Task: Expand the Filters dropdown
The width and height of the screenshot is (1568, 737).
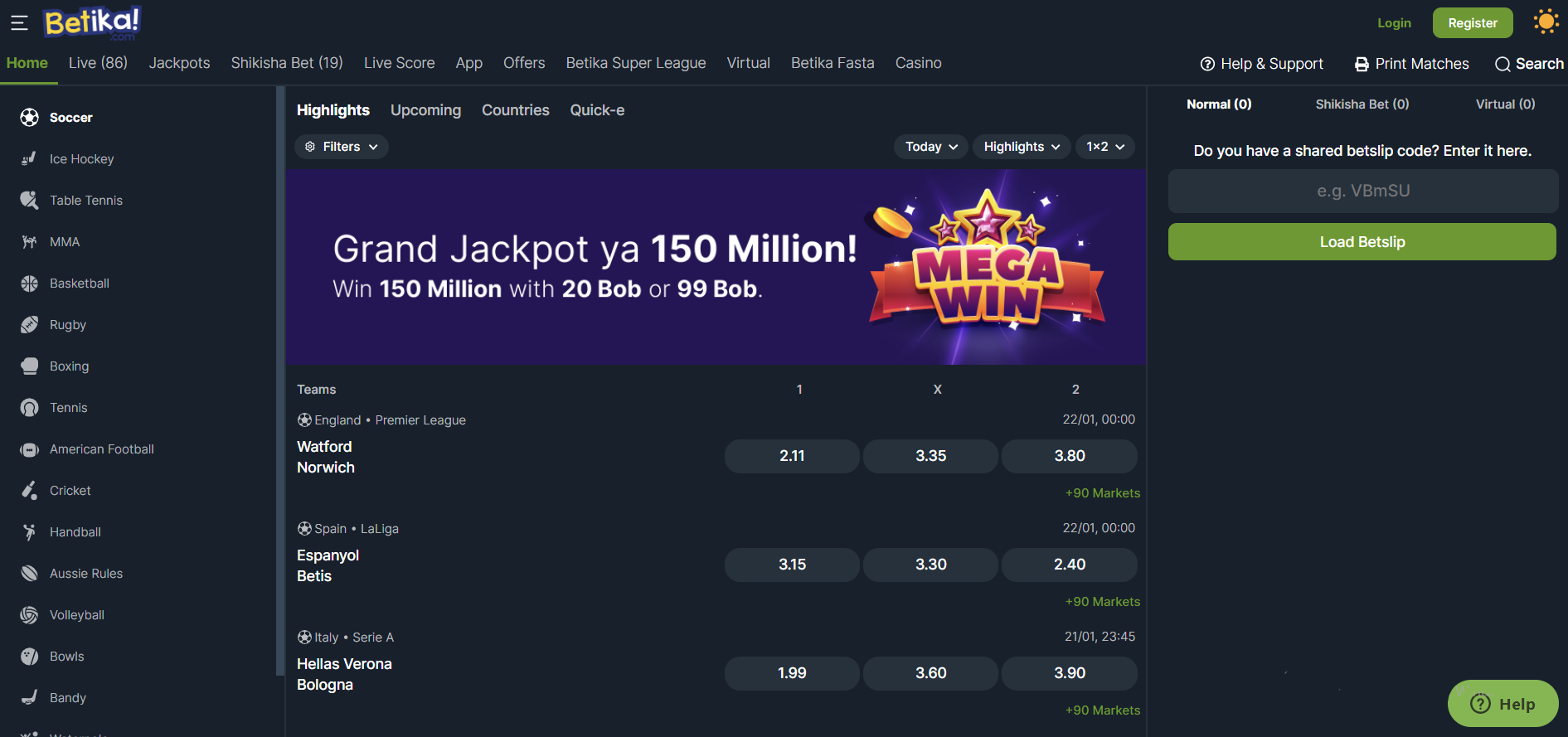Action: pyautogui.click(x=342, y=147)
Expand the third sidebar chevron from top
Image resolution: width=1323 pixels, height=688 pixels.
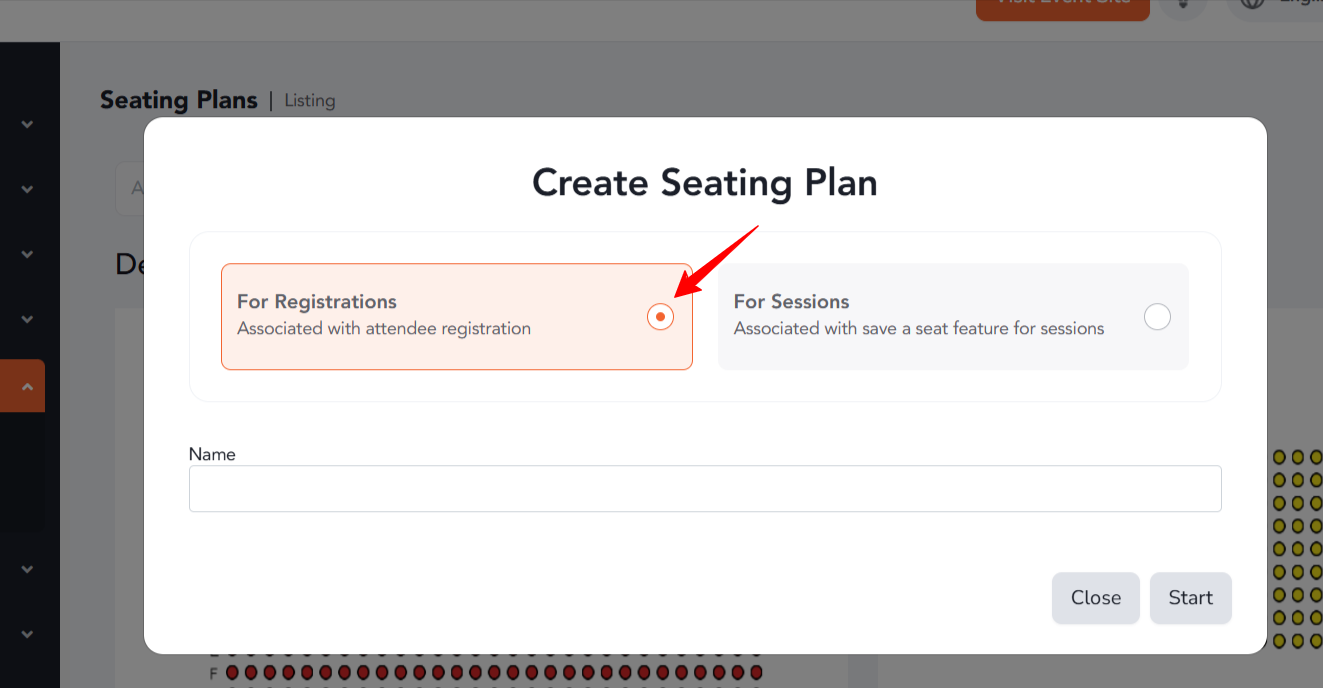click(x=27, y=254)
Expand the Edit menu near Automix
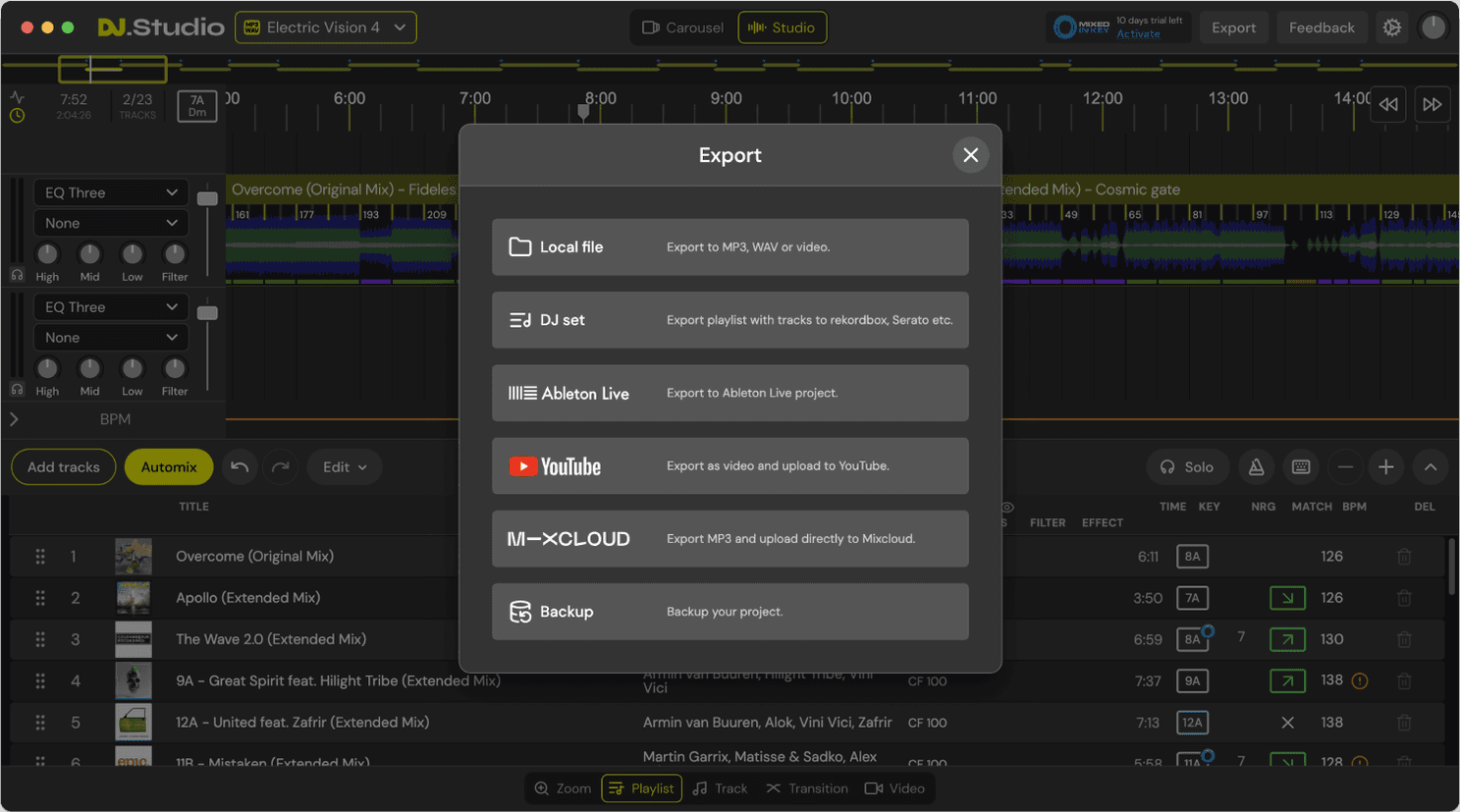Image resolution: width=1460 pixels, height=812 pixels. point(344,467)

========

## WORK ITEM
From the line containing "Expand the third sidebar chevron from top" down to the end of the listing above, every line is to be returned exactly, though the pictures are not.

## FINAL ANSWER
Expand the third sidebar chevron from top
Image resolution: width=1323 pixels, height=688 pixels.
click(x=27, y=254)
Expand the Edit menu near Automix
Image resolution: width=1460 pixels, height=812 pixels. point(344,467)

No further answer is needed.